Martin Köstinger received his MSc Degree (Dipl.-Ing.) in Software Development and Business Management and a PhD degree (Dr.techn) in Computer Science, both from the Graz University of Technology in 2009 and 2013, respectively. He is currently a research assistant at the Institute for Computer Graphics and Vision where he is involved in the FACTS Project. His research is focused on Object Detection and Recognition, with a special focus on faces.

News:

Research

Large Scale Metric Learning from Equivalence Constraints, CVPR 2012

(Koestinger, Hirzer, Wohlhart, Roth, Bischof)

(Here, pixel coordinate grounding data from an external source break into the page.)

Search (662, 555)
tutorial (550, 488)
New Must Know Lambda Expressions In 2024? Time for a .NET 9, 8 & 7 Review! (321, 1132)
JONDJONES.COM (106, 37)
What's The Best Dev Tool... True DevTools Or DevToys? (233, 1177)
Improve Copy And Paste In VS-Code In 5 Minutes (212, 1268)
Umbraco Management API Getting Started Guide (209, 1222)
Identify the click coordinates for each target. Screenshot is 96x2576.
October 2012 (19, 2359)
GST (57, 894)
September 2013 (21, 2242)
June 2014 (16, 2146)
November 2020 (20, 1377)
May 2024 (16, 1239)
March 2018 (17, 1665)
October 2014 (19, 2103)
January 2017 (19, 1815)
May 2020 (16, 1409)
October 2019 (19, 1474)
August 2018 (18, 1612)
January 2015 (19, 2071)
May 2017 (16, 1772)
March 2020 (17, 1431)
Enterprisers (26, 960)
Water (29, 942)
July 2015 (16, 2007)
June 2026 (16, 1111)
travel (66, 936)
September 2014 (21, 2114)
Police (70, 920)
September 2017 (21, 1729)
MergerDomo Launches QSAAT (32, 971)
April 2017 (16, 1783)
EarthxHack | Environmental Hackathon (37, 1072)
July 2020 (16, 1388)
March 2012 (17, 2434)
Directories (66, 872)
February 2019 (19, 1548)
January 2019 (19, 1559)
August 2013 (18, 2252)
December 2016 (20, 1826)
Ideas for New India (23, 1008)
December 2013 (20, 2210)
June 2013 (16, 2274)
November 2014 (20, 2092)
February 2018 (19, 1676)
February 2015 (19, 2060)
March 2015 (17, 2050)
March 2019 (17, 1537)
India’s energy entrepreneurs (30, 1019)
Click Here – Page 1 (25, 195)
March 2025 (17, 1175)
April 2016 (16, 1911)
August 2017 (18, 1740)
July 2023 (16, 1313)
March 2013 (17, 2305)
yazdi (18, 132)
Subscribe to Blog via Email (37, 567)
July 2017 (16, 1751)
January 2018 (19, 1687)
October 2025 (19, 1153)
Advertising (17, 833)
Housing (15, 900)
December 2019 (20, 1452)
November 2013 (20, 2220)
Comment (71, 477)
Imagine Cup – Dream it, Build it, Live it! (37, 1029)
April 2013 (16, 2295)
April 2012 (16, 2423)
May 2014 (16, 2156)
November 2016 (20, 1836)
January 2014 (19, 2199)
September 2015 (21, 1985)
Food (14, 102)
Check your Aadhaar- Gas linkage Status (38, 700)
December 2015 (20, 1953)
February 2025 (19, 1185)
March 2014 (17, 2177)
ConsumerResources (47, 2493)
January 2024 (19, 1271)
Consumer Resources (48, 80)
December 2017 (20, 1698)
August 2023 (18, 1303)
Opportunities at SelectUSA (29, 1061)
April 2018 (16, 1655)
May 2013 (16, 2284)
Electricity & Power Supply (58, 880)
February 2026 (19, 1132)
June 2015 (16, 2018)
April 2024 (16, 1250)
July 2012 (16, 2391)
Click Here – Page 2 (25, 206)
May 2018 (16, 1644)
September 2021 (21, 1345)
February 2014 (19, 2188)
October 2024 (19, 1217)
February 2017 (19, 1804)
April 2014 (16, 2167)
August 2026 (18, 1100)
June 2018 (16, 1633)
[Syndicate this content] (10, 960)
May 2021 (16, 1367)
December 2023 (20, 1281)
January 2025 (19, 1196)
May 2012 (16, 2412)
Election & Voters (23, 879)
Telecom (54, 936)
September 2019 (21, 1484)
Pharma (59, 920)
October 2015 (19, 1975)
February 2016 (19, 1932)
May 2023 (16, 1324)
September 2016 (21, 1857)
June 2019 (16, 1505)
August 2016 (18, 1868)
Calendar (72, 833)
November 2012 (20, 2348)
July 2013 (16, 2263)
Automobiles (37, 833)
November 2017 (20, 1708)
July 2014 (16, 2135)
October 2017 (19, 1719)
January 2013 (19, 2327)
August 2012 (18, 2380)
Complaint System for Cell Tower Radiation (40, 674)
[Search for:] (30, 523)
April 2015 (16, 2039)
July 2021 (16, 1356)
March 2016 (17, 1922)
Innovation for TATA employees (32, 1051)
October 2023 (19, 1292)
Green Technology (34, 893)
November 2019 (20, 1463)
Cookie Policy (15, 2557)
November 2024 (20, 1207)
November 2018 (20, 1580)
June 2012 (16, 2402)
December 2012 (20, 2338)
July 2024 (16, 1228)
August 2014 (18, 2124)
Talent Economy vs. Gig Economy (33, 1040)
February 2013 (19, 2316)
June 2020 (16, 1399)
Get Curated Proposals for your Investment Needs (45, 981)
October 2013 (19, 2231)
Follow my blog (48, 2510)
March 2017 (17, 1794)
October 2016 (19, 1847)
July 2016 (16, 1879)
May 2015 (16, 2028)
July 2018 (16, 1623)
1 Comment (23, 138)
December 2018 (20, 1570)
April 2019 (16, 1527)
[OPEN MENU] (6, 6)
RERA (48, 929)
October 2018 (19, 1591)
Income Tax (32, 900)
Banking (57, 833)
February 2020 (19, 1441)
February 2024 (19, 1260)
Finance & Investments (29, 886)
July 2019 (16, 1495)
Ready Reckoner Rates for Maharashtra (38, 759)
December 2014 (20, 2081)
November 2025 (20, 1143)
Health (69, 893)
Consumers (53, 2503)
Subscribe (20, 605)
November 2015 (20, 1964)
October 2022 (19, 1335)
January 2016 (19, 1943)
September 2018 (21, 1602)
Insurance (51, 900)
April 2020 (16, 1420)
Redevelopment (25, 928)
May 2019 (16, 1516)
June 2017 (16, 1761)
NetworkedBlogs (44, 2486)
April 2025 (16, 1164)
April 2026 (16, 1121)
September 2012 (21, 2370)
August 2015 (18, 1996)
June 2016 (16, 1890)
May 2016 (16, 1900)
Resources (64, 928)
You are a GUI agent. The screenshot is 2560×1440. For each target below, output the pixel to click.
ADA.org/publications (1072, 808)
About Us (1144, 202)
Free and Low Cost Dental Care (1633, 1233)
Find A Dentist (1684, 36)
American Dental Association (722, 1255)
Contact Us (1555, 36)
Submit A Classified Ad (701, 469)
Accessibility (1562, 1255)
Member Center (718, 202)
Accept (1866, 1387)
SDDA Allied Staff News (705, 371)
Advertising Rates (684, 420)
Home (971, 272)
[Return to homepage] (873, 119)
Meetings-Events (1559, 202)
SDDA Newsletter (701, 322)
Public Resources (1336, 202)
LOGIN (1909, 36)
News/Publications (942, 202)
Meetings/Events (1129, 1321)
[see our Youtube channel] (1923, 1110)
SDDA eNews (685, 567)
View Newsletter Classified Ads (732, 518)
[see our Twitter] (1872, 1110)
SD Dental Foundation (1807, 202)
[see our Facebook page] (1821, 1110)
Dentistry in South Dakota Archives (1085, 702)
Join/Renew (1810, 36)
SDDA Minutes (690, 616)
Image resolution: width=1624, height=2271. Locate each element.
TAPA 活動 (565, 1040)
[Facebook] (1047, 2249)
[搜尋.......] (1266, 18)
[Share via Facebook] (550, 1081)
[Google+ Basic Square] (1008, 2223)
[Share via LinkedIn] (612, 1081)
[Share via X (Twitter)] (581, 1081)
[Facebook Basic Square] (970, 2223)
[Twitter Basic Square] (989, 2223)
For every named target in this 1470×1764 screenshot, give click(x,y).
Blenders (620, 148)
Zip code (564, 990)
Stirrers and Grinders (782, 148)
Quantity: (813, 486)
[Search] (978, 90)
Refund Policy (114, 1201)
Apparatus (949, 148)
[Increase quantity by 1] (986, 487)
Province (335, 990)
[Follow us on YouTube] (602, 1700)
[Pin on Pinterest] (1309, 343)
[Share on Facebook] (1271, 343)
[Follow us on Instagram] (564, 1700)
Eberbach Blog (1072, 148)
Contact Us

In this work, we raise important issues on scalability and the required degree of supervision of existing Mahalanobis metric learning methods. Often rather tedious optimization procedures are applied that become computationally intractable on a large scale. Further, if one considers the constantly growing amount of data it is often infeasible to specify fully supervised labels for all data points. Instead, it is easier to specify labels in form of equivalence constraints. We introduce a simple though effective strategy to learn a distance metric from equivalence constraints, based on a statistical inference perspective. In contrast to existing methods we do not rely on complex optimization problems requiring computationally expensive iterations. Hence, our method is orders of magnitudes faster than comparable methods. Results on a variety of challenging benchmarks with rather diverse nature demonstrate the power of our method. These include faces in unconstrained environments, matching before unseen object instances and person re-identification across spatially disjoint cameras. In the latter two benchmarks we clearly outperform the state-ofthe- art.

The work was supported by the Austrian Science Foundation (FWF) project Advanced Learning for Tracking and Detection in Medical Workflow Analysis (I535-N23) and by the Austrian Research Promotion Agency (FFG) project SHARE in the IV2Splus program.

Full text (pdf), POSTER (png), Code (Matlab)

Synergy-based Learning of Facial Identity, DAGM-OEAGM 2012

(Koestinger, Roth, Bischof)

In this work we address the problem that most face recognition approaches neglect that faces share strong visual similarities, which can be exploited when learning discriminative models. Hence, we propose to model face recognition as multi-task learning problem. This enables us to exploit both, shared common information and also individual characteristics of faces. In particular, we build on Mahalanobis metric learning, which has recently shown good performance for many computer vision problems. Our main contribution is twofold. First, we extend a recent efficient metric learning algorithm to multi-task learning. The resulting algorithm supports label-incompatible learning which allows us to tap the rather large pool of anonymously labeled face pairs also for face identification. Second, we show how to learn and combine person specific metrics for face identification improving the classification power. We demonstrate the method for different face recognition tasks where we are able to match or slightly outperform state-of-the-art multi-task learning approaches.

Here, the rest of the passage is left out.